Desa Krandon berada di ujung utara Kecamatan Kota, 1 kilometer arah utara Masjid Menara Kudus. Desa ini merupakan
daerah strategis dan tepat sebagai tempat menghafal al-Qur’an, karena daerah
ini jauh dari keramaian, kebisingan lalu lintas, dan sepi.
Batas
wilayah yang membatasi desa Krandon dengan desa lain adalah:
1.
Sebelah utara desa
Peganjaran Kecamatan Bae
2.
Sebelah selatan desa
Kejeksan Kecamatan Kota
3.
Sebelah barat desa Bakalan
Krapyak Kecamatan Kaliwungu
4.
Sebelah timur desa
Singocandi Kecamatan Kota
Letak kota
Kudus sangat strategis dan merupakan daerah pantura serta perlalulintasan
penghubung dengan daerah sekitarnya, baik di daerah sebelah timur; daerah Pati,
Tayu, Juwana, Rembang, Lasem, Blora, dan sampai ke daerah Jawa Timur. Daerah
sebelah barat; daerah Jepara. Penduduk daerah tersebut biasanya menjadikan
Kudus sebagai Kota
lintasan yang menghubungkan dengan Kota Semarang.
Seperti
halnya Kota
lainnya, Kota Kudus memiliki alun-alun yang biasa disebut “Simpang Tujuh”. Letaknya
di depan gedung pemerintahan kabupaten Kudus dan terletak di arah timur laut
lurus dari kota
Semarang , di sebelah
baratnya terdapat Masjid, sebelah timur terdapat Mall. Kota Kudus pada 5 Juni
tahun 1996 mendapat gelar Kota
“Adipura Kencana”. Dari gelar itu sudah selayaknya Kota Kudus digolongkan
sebagai Kota
yang bersih dan rapi.
C. Sosial Ekonomi dan Budaya Masyarakat Kudus
Selain
Kudus terkenal dengan “Kota Santri”, Kudus juga terkenal dengan sebutan “Kota
Kretek”, karena Kudus merupakan daerah
konsentrasi industri rokok.
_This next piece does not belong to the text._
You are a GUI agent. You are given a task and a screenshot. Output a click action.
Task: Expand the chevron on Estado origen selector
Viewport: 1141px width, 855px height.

Rokok bercengkeh ini sebagai barang perdagangan
pada tahun 1870.[9] Kota Kudus
mencatat nama Niti Sumito seorang pengusaha rokok kretek pribumi di zaman
sebelum perang. Perusahaannya bernama
“Tiga Bola”. Selain tiga bola, ada lagi rokok bermerk “Sepeda Motor” dan
“Motor Sedan”, keduanya milik H. Jufri.
Pada
periode awal perkembangan industri, industri rokok bukan merupakan satu-satunya
kegiatan perdagangan di Kudus. Ada
juga industri lain seperti industri batik, perdagangan ternak, dan lain-lain,
namun yang paling besar adalah industri rokok.
Di Kudus,
selain industri rokok ada juga industri tekstil, pakaian jadi (konfeksi),
logam, dan lain-lain yang jumlahnya mencapai (kurang lebih) 140 buah industri
besar dan kecil.[10] Salah satu
industri di Kudus selain rokok yang menjangkau perdagangan internasional
seperti industri kertas PT. Pura Barutama, industri tv PT. Polytron, dan industri
makanan ciri khas “Jenang Kudus”.
Masyarakat
Kudus yang dipersepsikan sebagai sebuah komunitas yang bercirikan sosial santri
muslim dengan tradisi ekonomi yang bertumpu pada perdagangan dan industri
diyakini berkaitan dengan sosok Sunan Kudus. Dalam tradisi tersebut digambarkan
bahwa selain sebagai seorang penyebar agama Islam yang fa>qih, Sunan Kudus juga sebagai pedagang yang ulet.[11]
Sepintas
lalu masyarakat Kota Kudus terlihat makmur, karena Kota kecil dan terdapat industri-industri
besar yang banyak menambah pendapatan daerah. Kebanyakan pekerjaan masyarakat
Kudus adalah karyawan/karyawati di salah satu perusahaan. Ada yang berdagang dan bertani, tetapi
apabila diteliti lebih jauh dan mendalam dengan menghayati fenomena
kemasyarakatan, tampaknya telah terjadi kesenjangan ekonomi sosial yang lebar,
khususnya antara karyawan/karyawati dengan petani. Mereka terbagi lagi antara
manager, kepala bagian (kabag), dan produksi, antara buruh tandur dengan majikan
tuan tanahnya, atau antara bos dan anak buahnya. Hampir seluruh manager, kabag
dan tuan tanah adalah orang kaya, makanya tidak heran mereka hidup mewah.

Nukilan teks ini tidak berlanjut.